Alessandra Alves é outra usuária da UPA Abadia que estava indignada com o atendimento. Segundo ela, está acompanhando sua prima, que há três dias espera por encaminhamento ao Hospital de Clínicas da UFTM. “Estamos esperando por atendimento, quando pergunto cadê os médicos, a resposta é de que em breve chega um, estamos esperando há três horas, e não vi passar nenhum médico por aqui”, afirma Alessandra, classificando como péssimo o sistema de triagem usado nas UPAs.
Por sua vez, segundo a assessoria de imprensa da Secretaria Municipal de Saúde, é preciso avaliar a classificação de risco de cada paciente, se receberam a pulseira azul ou verde, é porque o estado não é de urgência. As unidades foram criadas para atender urgência e emergência, portanto, pessoas que estiverem classificadas com as pulseiras vermelhas ou amarelas serão atendidas de forma prioritária.

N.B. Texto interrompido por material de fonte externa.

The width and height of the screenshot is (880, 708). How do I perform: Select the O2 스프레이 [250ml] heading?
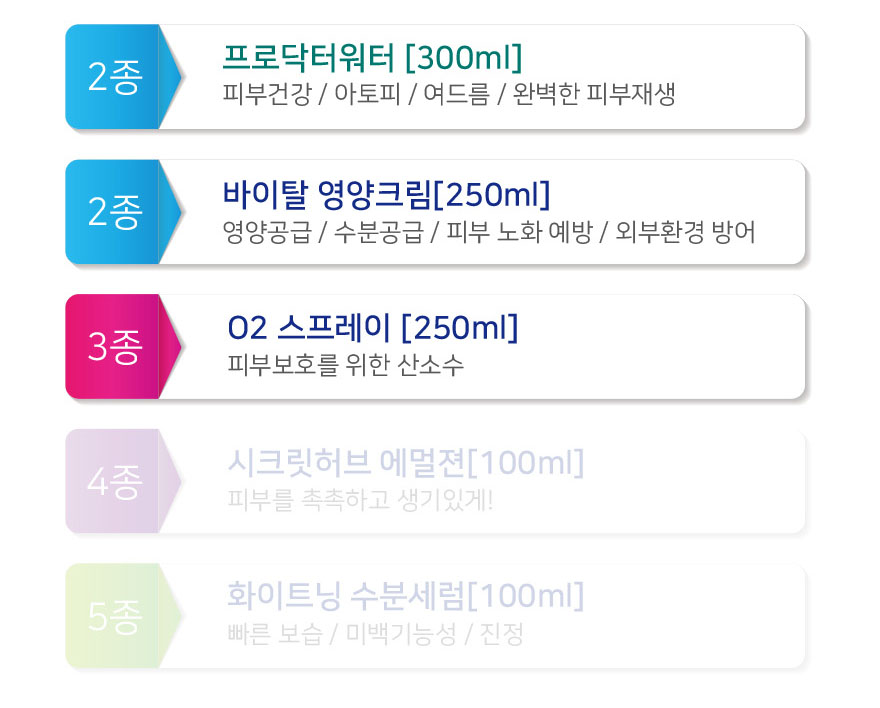tap(373, 328)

A assessoria explica também que a prima de Alessandra procurou a unidade na noite de quinta-feira (17), esperou apenas dez minutos para atendimento e logo foi internada. Os médicos realizaram uma bateria de exames e, assim que foram concluídos, foi feita a solicitação, por meio do SUS Fácil, para encaminhamento ao Hospital de Clínicas. Entretanto, até o fim da tarde de ontem os médicos ainda aguardavam a liberação.
Já em relação à reclamação de Ana Maria, segundo a coordenação da UPA, em casos assim é preciso procurar a gerente da unidade para analisar o erro cometido no encaminhamento.